Une mère de famille avait été violée en janvier dernier lors d’un cambriolage dans le nord. Six mois après les faits, tous les suspects ont été interpellés, dont deux en Espagne.
Les faits avaient eu lieu en janvier dernier, à Villeneuve-d’Ascq (Nord). Située dans la périphérie de Lille, la ville est connue pour abriter de nombreuses infrastructures universitaires, le Stade Pierre-Mauroy (Décathlon Arena) ou encore le très réputé pôle commercial V2, notamment.
Dans la nuit du 7 au 8 janvier, lors d’un cambriolage violent survenu dans la commune, une mère de famille avait été violée sous la menace d’une arme.
Dans un communiqué de presse diffusé dimanche 5 juillet, le procureur de la République de Lille, Samuel Finielz, a annoncé l’interpellation et la mise en examen de l’ensemble des suspects, dont deux arrêtés en Espagne, à la faveur de mandats d’arrêt européens.
Selon le récit donné par le magistrat et relayé par Actu 17, les suspects avaient perpétré le cambriolage, "portant sur des objets de valeur", dans un logement où résidaient un adolescent et sa mère. "Cette dernière était par ailleurs victime d’un viol sous la menace d’une arme."
Alertée, la police de Lille intervenait au moment de la fuite des mis en cause, à bord d’un véhicule.

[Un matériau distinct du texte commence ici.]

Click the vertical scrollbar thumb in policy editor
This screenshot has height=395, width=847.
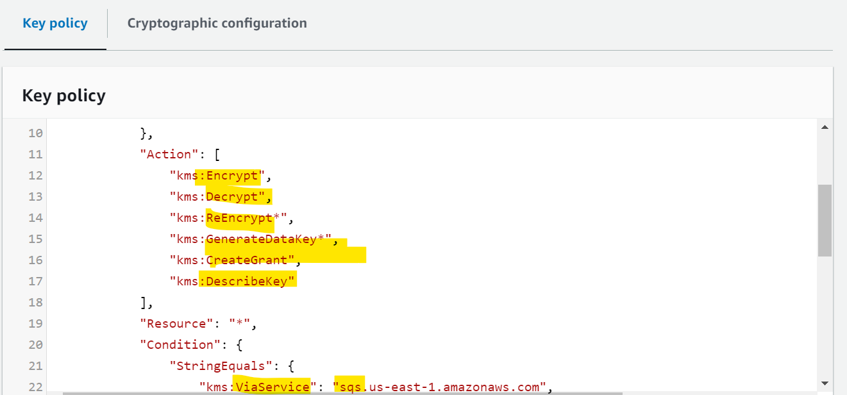[825, 221]
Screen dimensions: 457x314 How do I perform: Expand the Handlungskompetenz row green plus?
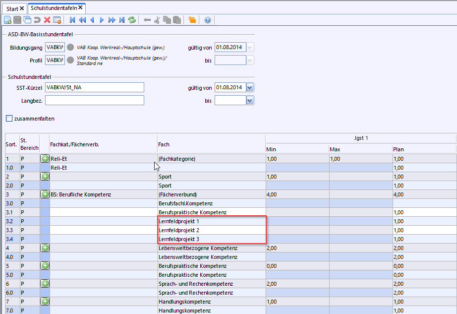(x=45, y=302)
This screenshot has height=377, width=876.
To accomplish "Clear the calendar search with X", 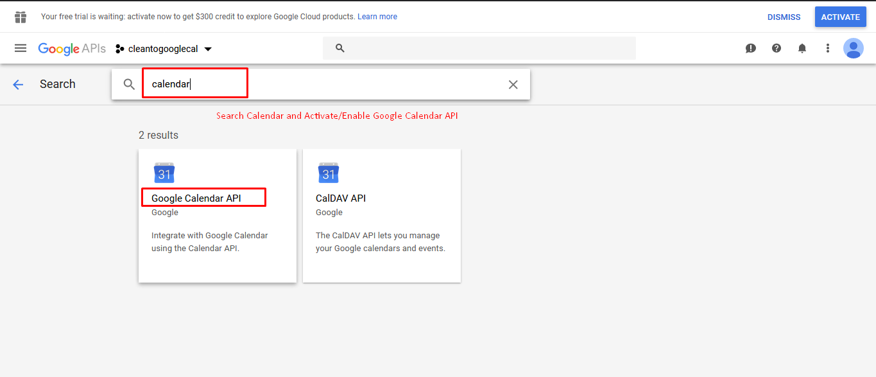I will [x=513, y=85].

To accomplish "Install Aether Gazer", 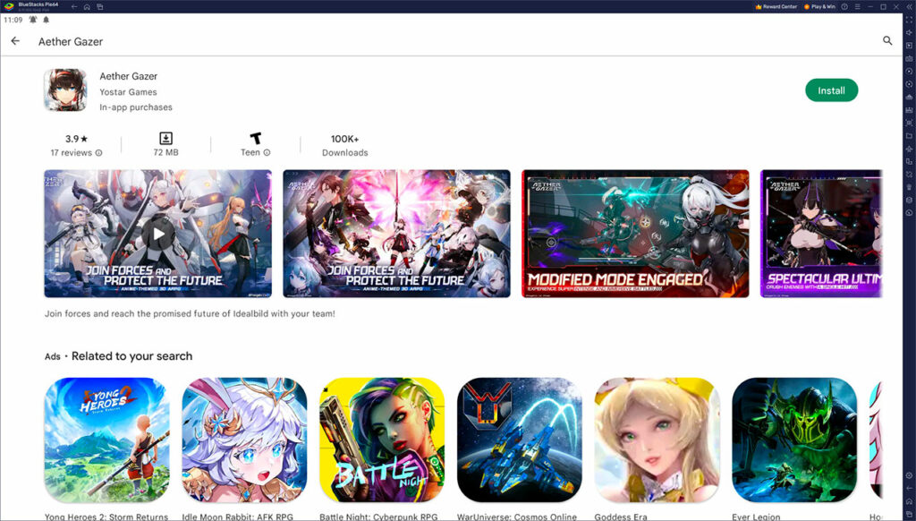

Les fonctionnaires ouvraient le feu en direction des pneumatiques pour immobiliser la voiture, ce qui conduisait à l’interpellation d’un suspects.
Une partie du butin était aussi retrouvée dans le véhicule.
Le jour même, le parquet de Lille ouvrait une enquête en crime flagrant "des chefs de vol en bande organisée, viol avec arme et participation à une association de malfaiteurs criminelle".
Le mis en cause interpellé lors de la fuite était mis en examen le 11 janvier des chefs précités, puis placé en détention provisoire.
Lors des investigations menées par la division de la criminalité territoriale (DCT) du service interdépartemental de police judiciaire (SIPJ) du Nord, trois autres suspects étaient interpellés le 21 avril à Chartres (Eure-et-Loir), Boulogne-sur-Mer (Pas-de-Calais) et Lille, puis placés en garde à vue.
Deux d’entre eux étaient mis en examen et placés en détention provisoire, tandis que le troisième a fait l’objet d’un placement sous surveillance électronique.
Les deux derniers mis en cause étaient localisés en Espagne : à Valence, sur la côte méditerranéenne, et à Saragosse, entre Madrid et Barcelone.
Grâce à la coopération policière et judiciaire avec les autorités du Royaume d’Espagne, ils étaient interpellés les 23 et 27 avril.
Ils étaient ensuite remis aux autorités françaises, puis mis en examen et placés en détention provisoire les 14 mai et 1er juin 2026.
"L’ensemble des personnes soupçonnées d’avoir participé directement aux faits ont ainsi été interpellées et mises en examen", a précisé le parquet.